**Passage to read**
_ _ _ _ _

We recorded $20.4 million of goodwill and $17.3 million of identifiable intangible assets in connection with the acquisition. The goodwill is not deductible for tax purposes and arose principally due to the anticipated future benefits arising from the acquisition. Identifiable intangible assets, consisting of acquired technology, customer related assets and a trade name, are being amortized over a weighted average estimated useful life of 10 years.
Our acquisition of TX, a leading provider of cloud-based treasury management solutions for corporations and banks around the world, extended our geographic presence in France, the United States and the Middle-East. The operating results of TX are an immaterial component of our Payment Platforms operating segment. TX operating results did not have a material impact on our revenue or net loss, and acquisition related costs of approximately $1.7 million were recorded as a component of general and administrative expenses.

_ _ _ _ _

**Required work**
[A] In the acquisition passage, about how much in acquisition related costs was recorded for TX, and where was it recorded?
[B] Go on with the acquisition passage, starting after its last sentence.

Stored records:

_ _ _ _ _

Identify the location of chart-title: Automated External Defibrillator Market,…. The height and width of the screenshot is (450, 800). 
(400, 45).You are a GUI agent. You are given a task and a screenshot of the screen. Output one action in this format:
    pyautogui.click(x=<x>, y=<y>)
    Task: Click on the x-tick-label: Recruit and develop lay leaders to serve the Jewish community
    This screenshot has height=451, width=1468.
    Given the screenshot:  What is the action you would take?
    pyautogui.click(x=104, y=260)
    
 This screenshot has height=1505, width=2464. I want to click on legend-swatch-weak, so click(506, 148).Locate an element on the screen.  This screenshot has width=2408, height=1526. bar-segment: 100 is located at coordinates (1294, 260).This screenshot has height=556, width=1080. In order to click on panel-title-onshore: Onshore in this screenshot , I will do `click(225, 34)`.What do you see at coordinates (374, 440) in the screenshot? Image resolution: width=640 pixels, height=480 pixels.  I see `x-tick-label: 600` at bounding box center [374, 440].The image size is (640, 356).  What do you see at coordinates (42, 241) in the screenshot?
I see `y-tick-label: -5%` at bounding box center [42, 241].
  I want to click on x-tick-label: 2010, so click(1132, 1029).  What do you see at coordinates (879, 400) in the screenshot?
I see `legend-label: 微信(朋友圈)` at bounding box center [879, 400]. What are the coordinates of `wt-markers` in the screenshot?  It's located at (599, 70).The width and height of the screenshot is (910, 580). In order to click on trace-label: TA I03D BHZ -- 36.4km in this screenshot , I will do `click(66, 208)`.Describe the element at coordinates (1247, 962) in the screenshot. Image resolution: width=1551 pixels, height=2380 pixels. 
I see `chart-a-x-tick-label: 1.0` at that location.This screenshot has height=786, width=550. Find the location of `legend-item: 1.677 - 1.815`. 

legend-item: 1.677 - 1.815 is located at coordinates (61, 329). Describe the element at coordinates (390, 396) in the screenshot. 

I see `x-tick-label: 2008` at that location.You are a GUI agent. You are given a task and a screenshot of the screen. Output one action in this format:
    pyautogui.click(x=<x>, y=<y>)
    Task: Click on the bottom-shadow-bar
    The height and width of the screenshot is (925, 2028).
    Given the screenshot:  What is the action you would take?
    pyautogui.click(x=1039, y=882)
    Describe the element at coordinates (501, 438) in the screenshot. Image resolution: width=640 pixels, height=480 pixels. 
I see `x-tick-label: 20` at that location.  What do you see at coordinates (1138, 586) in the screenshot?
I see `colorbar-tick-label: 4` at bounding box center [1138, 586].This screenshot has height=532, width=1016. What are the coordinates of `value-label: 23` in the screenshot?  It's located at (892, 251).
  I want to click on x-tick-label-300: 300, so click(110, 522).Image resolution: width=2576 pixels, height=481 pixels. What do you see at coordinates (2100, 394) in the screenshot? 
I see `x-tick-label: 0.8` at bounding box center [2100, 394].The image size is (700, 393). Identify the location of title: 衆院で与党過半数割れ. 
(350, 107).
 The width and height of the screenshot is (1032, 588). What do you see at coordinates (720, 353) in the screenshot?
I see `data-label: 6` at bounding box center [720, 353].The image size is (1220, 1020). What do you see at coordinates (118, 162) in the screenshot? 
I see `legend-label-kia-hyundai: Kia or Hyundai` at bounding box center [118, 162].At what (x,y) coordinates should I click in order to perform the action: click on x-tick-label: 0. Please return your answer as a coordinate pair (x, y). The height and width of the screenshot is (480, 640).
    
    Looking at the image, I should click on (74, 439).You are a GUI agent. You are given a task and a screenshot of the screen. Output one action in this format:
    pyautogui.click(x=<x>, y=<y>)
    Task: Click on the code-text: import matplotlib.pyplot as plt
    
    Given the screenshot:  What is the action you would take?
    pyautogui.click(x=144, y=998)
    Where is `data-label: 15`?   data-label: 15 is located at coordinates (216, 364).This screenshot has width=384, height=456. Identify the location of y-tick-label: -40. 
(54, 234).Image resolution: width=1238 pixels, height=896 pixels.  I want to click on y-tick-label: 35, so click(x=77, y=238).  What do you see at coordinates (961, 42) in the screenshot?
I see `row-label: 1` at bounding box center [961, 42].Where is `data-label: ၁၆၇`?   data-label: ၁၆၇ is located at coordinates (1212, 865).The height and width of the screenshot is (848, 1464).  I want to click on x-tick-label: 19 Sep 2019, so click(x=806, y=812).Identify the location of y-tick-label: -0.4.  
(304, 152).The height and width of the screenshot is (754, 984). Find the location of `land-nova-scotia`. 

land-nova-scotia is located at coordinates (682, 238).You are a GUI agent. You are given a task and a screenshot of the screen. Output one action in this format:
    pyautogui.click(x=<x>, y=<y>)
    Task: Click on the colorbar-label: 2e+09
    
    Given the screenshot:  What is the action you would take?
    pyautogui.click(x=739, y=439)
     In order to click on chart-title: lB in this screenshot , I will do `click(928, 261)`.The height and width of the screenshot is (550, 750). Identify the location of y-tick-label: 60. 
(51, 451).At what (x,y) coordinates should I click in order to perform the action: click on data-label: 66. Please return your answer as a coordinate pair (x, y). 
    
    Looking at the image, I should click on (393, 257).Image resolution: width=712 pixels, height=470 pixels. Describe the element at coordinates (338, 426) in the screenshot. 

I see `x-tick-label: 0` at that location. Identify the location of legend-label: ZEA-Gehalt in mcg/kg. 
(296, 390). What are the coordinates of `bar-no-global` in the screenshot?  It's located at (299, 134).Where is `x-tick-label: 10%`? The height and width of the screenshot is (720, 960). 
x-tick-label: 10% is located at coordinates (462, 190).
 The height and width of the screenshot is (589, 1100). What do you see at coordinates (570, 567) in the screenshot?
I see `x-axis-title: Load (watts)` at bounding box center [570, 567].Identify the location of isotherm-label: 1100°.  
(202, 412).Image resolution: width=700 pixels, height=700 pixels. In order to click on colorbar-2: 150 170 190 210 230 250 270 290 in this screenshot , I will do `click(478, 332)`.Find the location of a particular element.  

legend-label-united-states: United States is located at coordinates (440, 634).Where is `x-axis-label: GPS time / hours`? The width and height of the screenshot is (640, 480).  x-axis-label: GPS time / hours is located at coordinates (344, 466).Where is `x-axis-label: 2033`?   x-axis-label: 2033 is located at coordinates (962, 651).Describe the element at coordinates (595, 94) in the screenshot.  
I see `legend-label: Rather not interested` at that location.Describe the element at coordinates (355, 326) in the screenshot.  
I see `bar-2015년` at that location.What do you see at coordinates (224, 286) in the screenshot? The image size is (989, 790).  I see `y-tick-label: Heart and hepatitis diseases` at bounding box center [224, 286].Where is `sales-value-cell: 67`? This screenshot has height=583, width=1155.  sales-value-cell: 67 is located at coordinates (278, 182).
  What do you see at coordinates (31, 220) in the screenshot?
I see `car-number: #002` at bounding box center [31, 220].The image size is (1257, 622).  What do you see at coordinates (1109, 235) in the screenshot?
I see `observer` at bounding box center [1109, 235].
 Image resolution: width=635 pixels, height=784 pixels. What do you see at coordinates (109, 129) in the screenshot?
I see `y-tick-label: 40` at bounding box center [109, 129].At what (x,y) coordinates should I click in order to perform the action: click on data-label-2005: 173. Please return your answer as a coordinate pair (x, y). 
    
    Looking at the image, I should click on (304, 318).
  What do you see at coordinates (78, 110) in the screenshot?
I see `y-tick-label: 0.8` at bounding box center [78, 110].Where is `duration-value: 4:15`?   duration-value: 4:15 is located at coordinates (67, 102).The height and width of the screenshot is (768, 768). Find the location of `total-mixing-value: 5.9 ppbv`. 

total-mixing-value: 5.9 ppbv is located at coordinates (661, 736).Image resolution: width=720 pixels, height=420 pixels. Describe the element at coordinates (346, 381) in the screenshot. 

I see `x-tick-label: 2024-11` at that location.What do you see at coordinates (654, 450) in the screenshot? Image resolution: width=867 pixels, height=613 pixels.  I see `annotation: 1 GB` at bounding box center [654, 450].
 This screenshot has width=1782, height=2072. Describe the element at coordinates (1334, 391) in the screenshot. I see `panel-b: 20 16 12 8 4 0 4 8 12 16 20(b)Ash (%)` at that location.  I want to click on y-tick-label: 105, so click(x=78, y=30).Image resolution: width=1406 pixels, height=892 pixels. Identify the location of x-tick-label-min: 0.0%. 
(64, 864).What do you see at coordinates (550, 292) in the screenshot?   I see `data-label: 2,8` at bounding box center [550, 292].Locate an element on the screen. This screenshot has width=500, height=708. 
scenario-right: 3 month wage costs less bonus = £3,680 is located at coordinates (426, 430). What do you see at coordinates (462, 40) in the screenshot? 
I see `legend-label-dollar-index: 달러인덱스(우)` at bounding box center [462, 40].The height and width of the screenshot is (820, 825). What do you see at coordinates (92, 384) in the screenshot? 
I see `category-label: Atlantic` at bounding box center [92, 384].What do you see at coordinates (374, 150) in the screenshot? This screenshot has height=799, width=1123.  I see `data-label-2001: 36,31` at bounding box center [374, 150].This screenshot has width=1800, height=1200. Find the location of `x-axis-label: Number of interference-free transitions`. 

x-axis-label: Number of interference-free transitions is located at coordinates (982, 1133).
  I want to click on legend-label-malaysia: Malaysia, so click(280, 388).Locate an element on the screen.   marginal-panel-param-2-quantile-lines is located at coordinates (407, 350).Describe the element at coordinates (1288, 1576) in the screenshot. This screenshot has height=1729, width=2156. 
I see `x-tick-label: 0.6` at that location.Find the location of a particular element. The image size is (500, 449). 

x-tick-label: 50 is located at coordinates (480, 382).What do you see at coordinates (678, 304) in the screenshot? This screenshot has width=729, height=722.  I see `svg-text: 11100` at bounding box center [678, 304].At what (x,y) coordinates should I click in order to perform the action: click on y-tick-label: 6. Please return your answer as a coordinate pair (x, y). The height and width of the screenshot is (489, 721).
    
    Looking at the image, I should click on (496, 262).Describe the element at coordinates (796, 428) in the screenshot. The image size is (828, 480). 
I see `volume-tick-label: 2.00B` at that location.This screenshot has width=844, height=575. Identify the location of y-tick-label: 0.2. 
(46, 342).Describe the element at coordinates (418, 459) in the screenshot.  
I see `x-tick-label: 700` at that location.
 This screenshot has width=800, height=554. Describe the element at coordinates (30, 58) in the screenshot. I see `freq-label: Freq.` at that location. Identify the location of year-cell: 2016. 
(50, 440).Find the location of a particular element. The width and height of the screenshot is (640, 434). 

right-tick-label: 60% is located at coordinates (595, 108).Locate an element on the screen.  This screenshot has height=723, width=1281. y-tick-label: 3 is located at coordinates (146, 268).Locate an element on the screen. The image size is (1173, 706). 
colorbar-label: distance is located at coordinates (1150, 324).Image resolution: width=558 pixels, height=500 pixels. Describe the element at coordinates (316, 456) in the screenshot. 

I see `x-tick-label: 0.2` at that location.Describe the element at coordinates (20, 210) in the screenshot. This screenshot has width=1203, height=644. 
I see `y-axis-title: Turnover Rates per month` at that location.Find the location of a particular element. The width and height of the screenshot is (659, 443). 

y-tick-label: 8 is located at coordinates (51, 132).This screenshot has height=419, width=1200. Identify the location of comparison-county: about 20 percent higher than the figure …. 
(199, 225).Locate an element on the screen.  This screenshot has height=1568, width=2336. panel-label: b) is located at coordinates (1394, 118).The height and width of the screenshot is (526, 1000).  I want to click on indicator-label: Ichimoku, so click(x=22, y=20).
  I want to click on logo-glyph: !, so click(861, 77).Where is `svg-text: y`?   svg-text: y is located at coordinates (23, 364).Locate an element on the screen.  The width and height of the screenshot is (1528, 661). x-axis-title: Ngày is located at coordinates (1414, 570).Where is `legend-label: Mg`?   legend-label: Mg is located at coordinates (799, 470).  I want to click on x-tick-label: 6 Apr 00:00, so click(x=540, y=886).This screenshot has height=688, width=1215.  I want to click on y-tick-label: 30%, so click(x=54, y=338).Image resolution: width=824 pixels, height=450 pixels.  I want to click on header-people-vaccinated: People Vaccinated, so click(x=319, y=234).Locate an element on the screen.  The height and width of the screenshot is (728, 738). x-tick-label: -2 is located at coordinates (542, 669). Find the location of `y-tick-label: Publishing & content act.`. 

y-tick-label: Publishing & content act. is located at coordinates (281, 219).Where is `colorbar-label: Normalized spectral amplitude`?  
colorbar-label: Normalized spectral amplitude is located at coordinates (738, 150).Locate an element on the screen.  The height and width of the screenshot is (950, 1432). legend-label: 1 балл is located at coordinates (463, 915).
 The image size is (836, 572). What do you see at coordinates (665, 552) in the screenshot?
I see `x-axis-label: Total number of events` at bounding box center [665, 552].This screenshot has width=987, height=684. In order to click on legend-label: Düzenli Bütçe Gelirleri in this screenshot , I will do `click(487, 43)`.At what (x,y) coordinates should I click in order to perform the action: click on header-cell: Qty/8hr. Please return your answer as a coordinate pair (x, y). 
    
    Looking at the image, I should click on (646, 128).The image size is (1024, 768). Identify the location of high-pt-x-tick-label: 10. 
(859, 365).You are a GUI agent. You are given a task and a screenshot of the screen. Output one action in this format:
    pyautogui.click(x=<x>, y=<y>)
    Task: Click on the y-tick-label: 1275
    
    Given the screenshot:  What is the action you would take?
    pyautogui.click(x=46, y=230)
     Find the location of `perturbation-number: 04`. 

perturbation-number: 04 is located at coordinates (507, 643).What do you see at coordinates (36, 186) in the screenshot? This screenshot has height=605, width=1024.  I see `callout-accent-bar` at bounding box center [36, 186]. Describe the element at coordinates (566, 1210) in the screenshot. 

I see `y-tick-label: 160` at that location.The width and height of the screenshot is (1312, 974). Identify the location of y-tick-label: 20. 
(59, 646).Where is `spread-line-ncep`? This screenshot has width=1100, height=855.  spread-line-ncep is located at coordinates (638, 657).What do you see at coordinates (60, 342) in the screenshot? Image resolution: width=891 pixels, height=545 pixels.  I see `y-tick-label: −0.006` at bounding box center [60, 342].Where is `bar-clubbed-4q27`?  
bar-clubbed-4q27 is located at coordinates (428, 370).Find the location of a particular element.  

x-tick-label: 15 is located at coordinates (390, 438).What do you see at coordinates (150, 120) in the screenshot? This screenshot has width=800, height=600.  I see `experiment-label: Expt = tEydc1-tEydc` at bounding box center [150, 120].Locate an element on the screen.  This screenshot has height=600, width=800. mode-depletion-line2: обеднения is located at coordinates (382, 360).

_ _ _ _ _

**Written responses**
[A] About $1.7 million, recorded as a component of general and administrative expenses.

[B]
AnaSys AG
In July 2020 we acquired Switzerland-based AnaSys AG (AnaSys) for a total purchase price of $13.9 million. The purchase price consisted of a cash payment of 5.2 million Swiss Francs (approximately $5.7 million based on the foreign exchange rate in effect at the acquisition date) and 166,393 shares of our common stock valued at $8.2 million on the closing date of the transaction. Additionally, we issued 28,000 shares of our common stock to certain selling stockholders of AnaSys with vesting conditions tied to continued employment with us. These shares are compensatory and we are recording share-based payment expense over their vesting period of five years.
We recorded $10.7 million of goodwill, $6.3 million of identifiable intangible assets and a $2.8 million post retirement liability in connection with the acquisition. The goodwill is not deductible for income tax purposes and arose principally due to the anticipated future benefits arising from the acquisition. Identifiable intangible assets, consisting of customer and technology related assets, are being amortized over a weighted average estimated useful life of 13 years.
Our acquisition of AnaSys, a provider of financial messaging solutions, extended our geographic presence in Switzerland and Germany and expanded our customer base. The operating results of AnaSys are a component of our Banking Solutions segment. AnaSys operating results did not have a material impact on our revenue or net loss, and acquisition related costs of approximately $0.3 million were recorded as a component of general and administrative expenses.
FMR Systems, Inc.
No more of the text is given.